Niall McKenna
Niall McKenna

Reputation: 181

How to get an average value in a timescale in Postgres?

I have a lot of values in a postgres db that include a time value.

The database contains a record unit colors, something like this:

[
{
  id: 1234,
  unit: 2,
  color: "red",
  time: "Wed, 16 Dec 2020 21:45:30"
},
{
  id: 1235,
  unit: 2,
  color: "red",
  time: "Wed, 16 Dec 2020 21:47:30"
},{
  id: 1236,
  unit: 6,
  color: "blue",
  time: "Wed, 16 Dec 2020 21:48:30"
},
{
  id: 1237,
  unit: 6,
  color: "green",
  time: "Wed, 16 Dec 2020 21:49:30"
},
{
  id: 1237,
  unit: 6,
  color: "blue",
  time: "Wed, 16 Dec 2020 21:49:37"
},
]

I want to be able to query this list but in 10 minute averages, which should return the earliest record which contains the average.

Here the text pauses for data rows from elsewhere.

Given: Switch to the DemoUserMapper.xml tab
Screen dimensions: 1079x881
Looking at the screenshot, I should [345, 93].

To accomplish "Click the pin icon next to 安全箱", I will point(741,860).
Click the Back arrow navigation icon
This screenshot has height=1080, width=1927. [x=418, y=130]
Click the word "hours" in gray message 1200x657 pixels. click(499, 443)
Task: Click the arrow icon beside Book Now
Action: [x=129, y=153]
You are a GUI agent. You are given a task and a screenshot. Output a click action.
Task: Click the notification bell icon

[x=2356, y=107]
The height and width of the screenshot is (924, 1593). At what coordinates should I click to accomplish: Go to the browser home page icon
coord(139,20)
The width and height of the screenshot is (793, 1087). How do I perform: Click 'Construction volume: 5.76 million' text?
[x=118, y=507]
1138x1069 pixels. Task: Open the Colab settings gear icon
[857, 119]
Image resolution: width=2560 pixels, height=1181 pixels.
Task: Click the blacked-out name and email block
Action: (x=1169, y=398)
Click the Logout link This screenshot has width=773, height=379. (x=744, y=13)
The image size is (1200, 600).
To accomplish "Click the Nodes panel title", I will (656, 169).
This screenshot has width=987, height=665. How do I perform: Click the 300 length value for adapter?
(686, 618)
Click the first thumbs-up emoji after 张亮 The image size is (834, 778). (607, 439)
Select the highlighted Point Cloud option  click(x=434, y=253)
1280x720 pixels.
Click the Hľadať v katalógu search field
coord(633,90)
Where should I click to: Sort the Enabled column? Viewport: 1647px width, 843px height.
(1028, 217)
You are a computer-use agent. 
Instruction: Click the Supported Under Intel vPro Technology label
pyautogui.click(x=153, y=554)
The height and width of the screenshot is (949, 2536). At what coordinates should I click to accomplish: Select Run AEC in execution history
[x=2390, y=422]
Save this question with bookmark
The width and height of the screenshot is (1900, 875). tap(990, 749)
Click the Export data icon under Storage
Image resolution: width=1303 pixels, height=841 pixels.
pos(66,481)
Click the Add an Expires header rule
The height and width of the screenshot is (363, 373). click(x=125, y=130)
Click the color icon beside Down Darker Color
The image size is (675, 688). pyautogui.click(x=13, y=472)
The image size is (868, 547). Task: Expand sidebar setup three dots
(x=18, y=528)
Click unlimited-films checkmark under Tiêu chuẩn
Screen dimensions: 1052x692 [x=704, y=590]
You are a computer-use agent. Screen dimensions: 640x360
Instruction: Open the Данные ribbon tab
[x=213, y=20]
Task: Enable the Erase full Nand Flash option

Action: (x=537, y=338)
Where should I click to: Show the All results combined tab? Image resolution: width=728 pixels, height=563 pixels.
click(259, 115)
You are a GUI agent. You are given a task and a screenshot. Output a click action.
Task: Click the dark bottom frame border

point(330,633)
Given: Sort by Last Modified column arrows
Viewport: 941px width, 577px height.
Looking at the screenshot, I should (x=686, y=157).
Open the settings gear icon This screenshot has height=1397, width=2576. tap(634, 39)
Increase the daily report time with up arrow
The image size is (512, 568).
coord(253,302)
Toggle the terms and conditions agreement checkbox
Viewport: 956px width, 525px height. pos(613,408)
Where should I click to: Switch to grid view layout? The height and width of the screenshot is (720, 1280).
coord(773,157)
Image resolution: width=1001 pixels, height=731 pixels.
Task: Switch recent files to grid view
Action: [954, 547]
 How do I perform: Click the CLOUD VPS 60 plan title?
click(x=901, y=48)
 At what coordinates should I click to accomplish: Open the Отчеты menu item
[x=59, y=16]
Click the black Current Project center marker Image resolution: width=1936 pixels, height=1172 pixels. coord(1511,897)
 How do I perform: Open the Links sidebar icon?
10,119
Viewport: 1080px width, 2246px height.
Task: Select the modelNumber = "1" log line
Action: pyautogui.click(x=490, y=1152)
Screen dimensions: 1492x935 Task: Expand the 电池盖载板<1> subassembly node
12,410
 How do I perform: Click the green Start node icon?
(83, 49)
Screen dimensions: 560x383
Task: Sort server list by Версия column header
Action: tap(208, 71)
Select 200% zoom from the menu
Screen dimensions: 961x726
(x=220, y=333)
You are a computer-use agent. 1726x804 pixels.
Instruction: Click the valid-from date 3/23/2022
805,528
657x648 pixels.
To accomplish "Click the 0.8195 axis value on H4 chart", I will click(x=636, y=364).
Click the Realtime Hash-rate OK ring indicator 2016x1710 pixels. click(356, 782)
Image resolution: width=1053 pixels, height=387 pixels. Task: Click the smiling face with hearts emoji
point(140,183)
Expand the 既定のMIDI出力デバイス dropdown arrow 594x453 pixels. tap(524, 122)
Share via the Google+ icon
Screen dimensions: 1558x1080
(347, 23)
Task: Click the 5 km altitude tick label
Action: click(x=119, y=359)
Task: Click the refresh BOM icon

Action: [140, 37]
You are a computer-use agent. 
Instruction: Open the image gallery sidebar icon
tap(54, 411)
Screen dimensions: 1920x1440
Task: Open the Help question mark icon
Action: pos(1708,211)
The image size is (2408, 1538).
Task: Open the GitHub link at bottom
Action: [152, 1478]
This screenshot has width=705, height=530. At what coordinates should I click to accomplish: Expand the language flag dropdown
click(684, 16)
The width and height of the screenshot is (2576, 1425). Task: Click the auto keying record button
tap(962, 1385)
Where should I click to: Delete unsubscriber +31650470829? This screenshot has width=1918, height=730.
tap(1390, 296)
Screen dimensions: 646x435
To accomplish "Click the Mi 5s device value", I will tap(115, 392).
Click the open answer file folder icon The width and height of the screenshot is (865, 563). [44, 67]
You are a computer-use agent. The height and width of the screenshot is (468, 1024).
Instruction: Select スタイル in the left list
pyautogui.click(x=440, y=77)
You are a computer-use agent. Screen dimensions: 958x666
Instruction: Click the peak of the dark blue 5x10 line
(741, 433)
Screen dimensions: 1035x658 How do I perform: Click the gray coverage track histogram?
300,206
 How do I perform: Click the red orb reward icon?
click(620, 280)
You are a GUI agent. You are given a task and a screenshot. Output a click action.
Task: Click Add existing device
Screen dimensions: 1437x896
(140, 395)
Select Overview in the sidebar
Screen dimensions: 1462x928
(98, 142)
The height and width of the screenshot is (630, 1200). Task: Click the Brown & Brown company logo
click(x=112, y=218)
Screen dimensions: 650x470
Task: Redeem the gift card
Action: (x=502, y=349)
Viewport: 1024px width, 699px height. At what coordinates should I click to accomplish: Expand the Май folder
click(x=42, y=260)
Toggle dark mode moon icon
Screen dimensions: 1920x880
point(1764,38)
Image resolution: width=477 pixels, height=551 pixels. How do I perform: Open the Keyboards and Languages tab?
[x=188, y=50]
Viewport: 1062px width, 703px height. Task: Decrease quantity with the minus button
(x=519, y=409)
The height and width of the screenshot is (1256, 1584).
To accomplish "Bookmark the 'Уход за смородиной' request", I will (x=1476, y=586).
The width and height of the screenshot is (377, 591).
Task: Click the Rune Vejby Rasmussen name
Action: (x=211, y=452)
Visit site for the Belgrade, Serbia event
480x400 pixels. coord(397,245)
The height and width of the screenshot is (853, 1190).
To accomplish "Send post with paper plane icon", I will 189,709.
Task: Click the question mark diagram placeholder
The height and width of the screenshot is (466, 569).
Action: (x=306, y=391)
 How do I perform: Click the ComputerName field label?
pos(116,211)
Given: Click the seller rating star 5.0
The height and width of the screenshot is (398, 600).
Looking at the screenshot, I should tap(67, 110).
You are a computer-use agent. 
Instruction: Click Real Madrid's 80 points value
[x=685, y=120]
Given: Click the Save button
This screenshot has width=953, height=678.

For example in the 10 minute period of 21:40 - 21:50 I should only recieve the 2 unique units with the average value that they had within that time period.

The returned data should look something like this:

[
{
  id: 1234,
  unit: 2,
  color: "red",
  time: "Wed, 16 Dec 2020 21:45:30"
},
{
  id: 1236,
  unit: 6,
  color: "blue",
  time: "Wed, 16 Dec 2020 21:48:30"
},
]

What type of query should I be using to acheive soething like this?

Thanks

Upvotes: 0

Views: 375

Answers (1)

GMB
GMB

Reputation: 222672

You can use distinct on:

select distinct on (x.time_trunc, t.unit) t.*
from mytable t
cross join lateral (values (
    date_trunc('hour', time) 
        + extract(minute from time) / 10 * '10 minute'::interval)
) as x(time_trunc)
order by x.time_trunc, t.unit, t.time 

The trick is to truncate the timestamps to 10 minute. For this, we use date arithmetics; I moved the computation in a lateral join so there is no need to repeat the expression. Then, distinct on comes into play, to select the earlier record per timestamp bucket and per unit.

I don't see how the question relates to an average whatsoever.